Aboard a quaint little barge, that moors in the waters of Little Venice during the winter months, I am surprised to find a fully functioning theatre complete with stage, lighting rig, and material clad seating to house just over 50. The Puppet Theatre Barge travels the waters of London, as well as far off reaches of the world to bring puppet shows to both children and adults alike.
A family-run company, now into its third generation of creating puppet based theatre on water, present to us The Red Balloon – based on Albert Lamorisse’s 1956 film of the same name. It is a simple tale devoid of the necessity for language but accompanied by an expressive original soundtrack by Josh Middleton.
The story is simple yet beautiful. It tells the tale of a small boy and the friendship he finds in a large, red balloon. There is an array of other characters that come along to test or enhance this relationship. It is almost as though we watch him develop and learn more about communication and friendship. It has everything you might expect from classic theatre, goodies, baddies, moments that evoke laughter and tears only the entire tale is told through puppetry. There is certainly vast skill in being able to deliver a story live without a single living thing on stage. The company trust that these little wooden objects will deliver to the same level both physically and emotionally, and I must say they really rather do.

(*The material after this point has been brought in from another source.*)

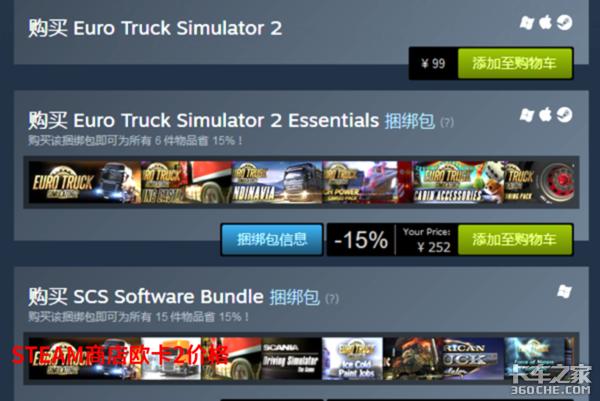Click the Apple icon in Essentials bundle row
Viewport: 600px width, 401px height.
(x=545, y=114)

The puppets perform on a scaled down replica of a traditional proscenium arch stage, the backdrops change with the passing scenes and the props and costumes are all spectacularly detailed. This forty-five minute puppet show sits somewhere between animation and live theatre in the way it feels. There are moments where the atmosphere is alike to watching a series of drawings brought to life onscreen by a skilled cartoonist. In other moments I have to remind myself that I am not watching live actors on stage.
The craft of the puppet handling is astounding, and clearly something that the manipulation team, Elizabeth Barron, Stan Middleton and Soledad Zárate, have mastered. I’m still amazed at the fact that it is a team of only three people that stand behind the scenes, pulling the strings, quite literally bringing the entire movement onstage to life. The puppets move with such a human quality that I admit I was quite overwhelmed at times and feel I have gained an increased respect toward this somewhat acquired taste of theatre.
The entire atmosphere of this show is wonderful. The barge is packed full of people and the theatre is full with an exciting buzz. A family show at heart, but enjoyable for all. It’s an experience out of the ordinary and is something that I would recommend for both the experienced and novice theatregoer.
The Red Balloon is playing at the Puppet Theatre Barge until March 19.